Thrown by the force of his words, Tsukasa had temporarily forgotten the situation. "Go?"
"You think leaving Tsukushi-chan alone will make everything okay? Let's go see what a difference a year makes." With that, Amon grabbed Tsukasa's wrist firmly and hauled him through the door into the haze.
~
Candles lent a gentle glow to the frosty corners of the windows, and the dark green upholstery flickered with dots of reflected gold. It was a comfortable, spacious sitting room, and on one end a fire crackled, spreading warmth throughout.
Which Tsukasa felt none of. "Why are we watching this from the outside?" he demanded. "It's freezing!"
"Because you're not welcome in this home anymore," Amon said soberly, his eyes fixed on the sight in the windowpane.
"What the hell are you talking about?" Tsukasa demanded. "This is Rui's place!"
"It's a year later," was Amon's only reply. His features fell into profound shadow.

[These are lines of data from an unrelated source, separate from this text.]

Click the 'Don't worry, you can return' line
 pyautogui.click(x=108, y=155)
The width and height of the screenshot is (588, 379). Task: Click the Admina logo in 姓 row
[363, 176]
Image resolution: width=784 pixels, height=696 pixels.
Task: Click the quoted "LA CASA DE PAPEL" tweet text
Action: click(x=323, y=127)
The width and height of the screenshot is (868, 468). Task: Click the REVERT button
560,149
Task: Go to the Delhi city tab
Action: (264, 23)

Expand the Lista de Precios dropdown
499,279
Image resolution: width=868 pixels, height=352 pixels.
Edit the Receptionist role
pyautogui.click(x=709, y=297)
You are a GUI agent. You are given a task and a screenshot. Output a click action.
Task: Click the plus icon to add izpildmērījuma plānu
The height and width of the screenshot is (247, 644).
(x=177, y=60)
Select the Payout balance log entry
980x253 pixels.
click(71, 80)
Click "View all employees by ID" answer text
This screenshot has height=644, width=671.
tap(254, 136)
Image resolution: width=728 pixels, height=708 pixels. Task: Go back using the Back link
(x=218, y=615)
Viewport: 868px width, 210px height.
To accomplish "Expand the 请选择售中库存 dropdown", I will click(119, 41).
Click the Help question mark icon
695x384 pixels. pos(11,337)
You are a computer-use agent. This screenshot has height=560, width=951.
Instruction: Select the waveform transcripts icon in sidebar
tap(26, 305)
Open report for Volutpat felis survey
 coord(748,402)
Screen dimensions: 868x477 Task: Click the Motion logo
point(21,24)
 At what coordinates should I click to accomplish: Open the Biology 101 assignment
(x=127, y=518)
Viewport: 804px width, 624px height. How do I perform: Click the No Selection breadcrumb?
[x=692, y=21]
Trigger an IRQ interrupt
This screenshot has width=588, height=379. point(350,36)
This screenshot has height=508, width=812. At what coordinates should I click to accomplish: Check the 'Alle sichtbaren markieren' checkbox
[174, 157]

On the near side of the room sat four people on two couches, sipping champagne, nibbling on cookies, and talking. One one sofa sat Soujirou and Akira, looking far more somber than they had on previous Christmas Eves, and on the other sat Rui, his body angled in protectively toward the girl sitting beside him. "Makino," Tsukasa whispered.
Their conversation drifted from the window, and Soujirou was telling a joke at which all three boys laughed. "Don't you think so, Makino?" he grinned, leaning toward her. She mustered up a small smile and nodded at him. "Of course, that's nothing compared to that time when we were in grade school, and Tsukasa tried to--" His words were cut off when Akira nudged his buddy meaningfully.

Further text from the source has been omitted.